Here is what I’ve learned the hard way: the most important skill in this era is not productivity. It is expectation management. The default should be no. Not a hostile no, not an energy of rejection, but a clear signal that you are busy, that your bandwidth is real, and that when you do commit to something, you will actually follow through. The worst thing you can be is the person who says yes to everything and delivers on half of it. That person is not generous. That person is unreliable. And in a world where AI makes it easier to move fast, unreliability stands out more, not less.

Think about what it means to not drop the ball. It means you have self-awareness about which relationships matter right now. Not as a judgment on anyone’s value as a person, but as an honest assessment: is this person going to move the needle on the thing I’m supposed to be doing?
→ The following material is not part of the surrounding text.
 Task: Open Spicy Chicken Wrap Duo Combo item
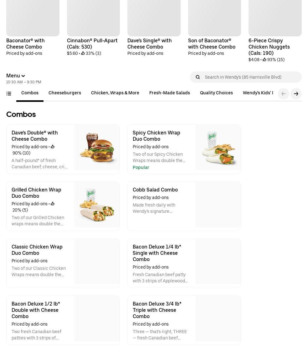(x=157, y=136)
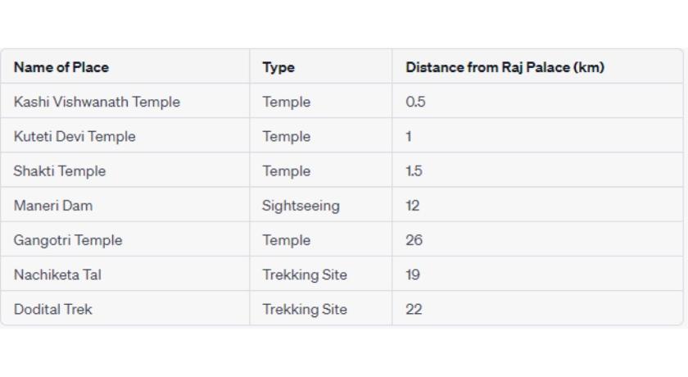Click the 19 distance value
The height and width of the screenshot is (377, 688).
point(413,275)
If the answer is no, that’s fine. Bless them, keep the door open, but don’t promise momentum you can’t sustain. If the answer is yes, then that thread deserves your real attention, and you need a system to make sure it gets it.

This is where AI becomes genuinely useful. Not as a chatbot. As a relationship and thread tracker. Something that can hold the full picture of who you’re talking to, what you promised, what’s stale, and who needs to hear from you today. The technology exists to do this. A personal relationship manager, voice transcripts flowing into structured notes, AI surfacing the threads that are about to go cold. The bottleneck is not the tooling. The bottleneck is whether you take the problem seriously enough to build the system.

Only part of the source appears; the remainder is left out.